According to research by KwikFit, the average used car would be sold for 19 per cent less if a dealer had an incomplete service history. A fully stamped service book was found to add an average of £1,500 to the final price for a vehicle.
Roger Griggs, communications director at KwikFit, commented: “Car owners often skip services to save money but in the long run, this can end up being very costly.”
The same can be said when it comes to obtaining a motor trade insurance policy – looking for the cheapest policy might seem like an easy way to save money, but it could cost a business in the long run should they need to make a claim but not have adequate cover.
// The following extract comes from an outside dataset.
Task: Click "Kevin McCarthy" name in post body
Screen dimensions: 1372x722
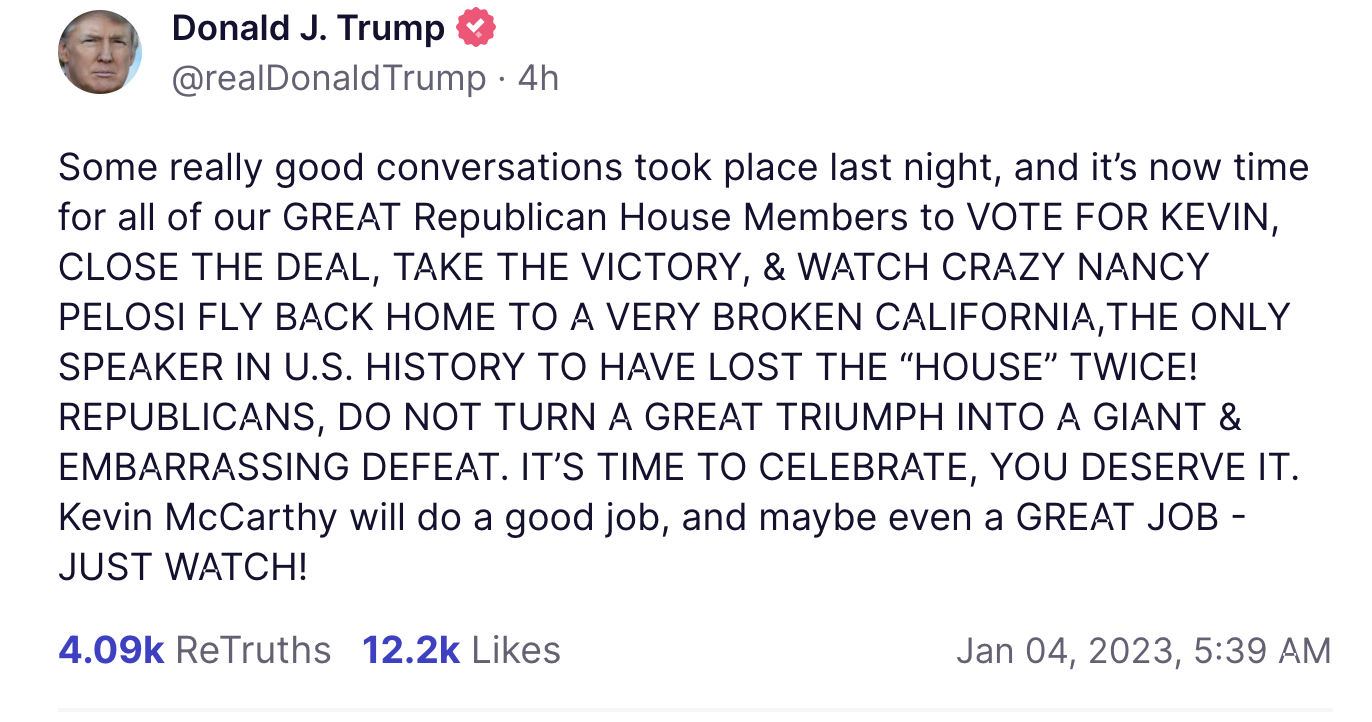Action: (197, 517)
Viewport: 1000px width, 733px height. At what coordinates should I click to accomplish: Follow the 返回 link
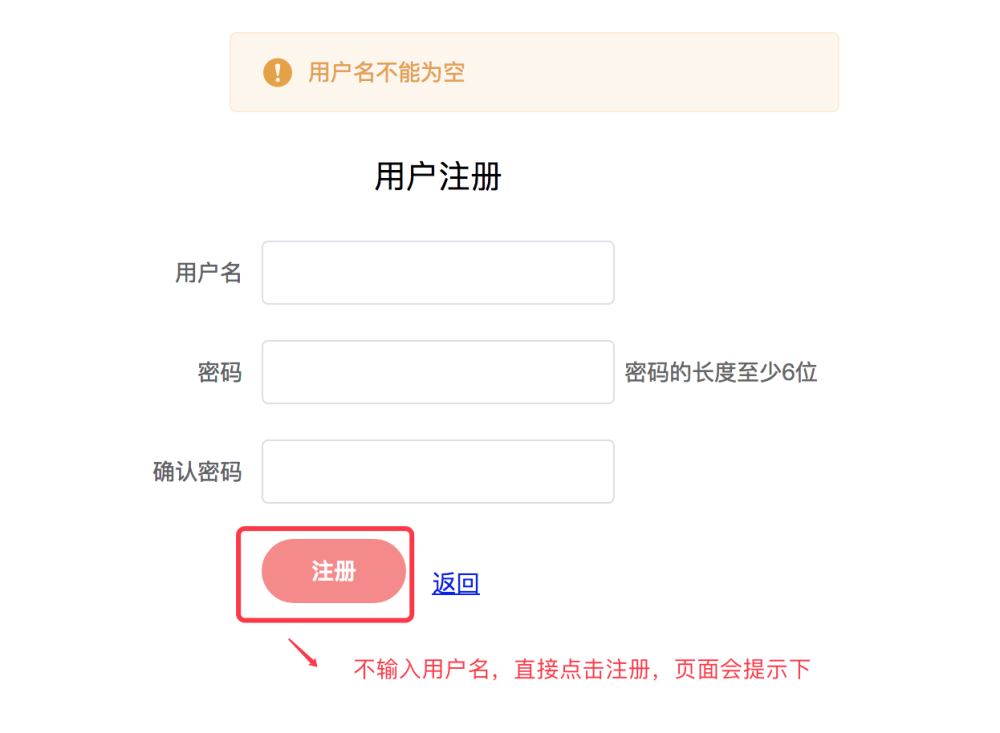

KwikFit’s study also revealed that 45 per cent of potential car buyers would walk away from a deal if the vehicle in question did not come with a full, up-to-date service history. The problem was more prevalent among older buyers; over half of over 50s said they would not buy a car without a complete service history, compared to just a third of buyers aged 18 to 24.
Griggs added about the issue: “Not only does it reduce the vehicle’s value, it also makes the pool of potential buyers much smaller, making it harder to sell. Having a record that shows regular servicing gives prospective buyers confidence that a car has been well maintained, so even if you have one or two missing, frequent servicing is still important.”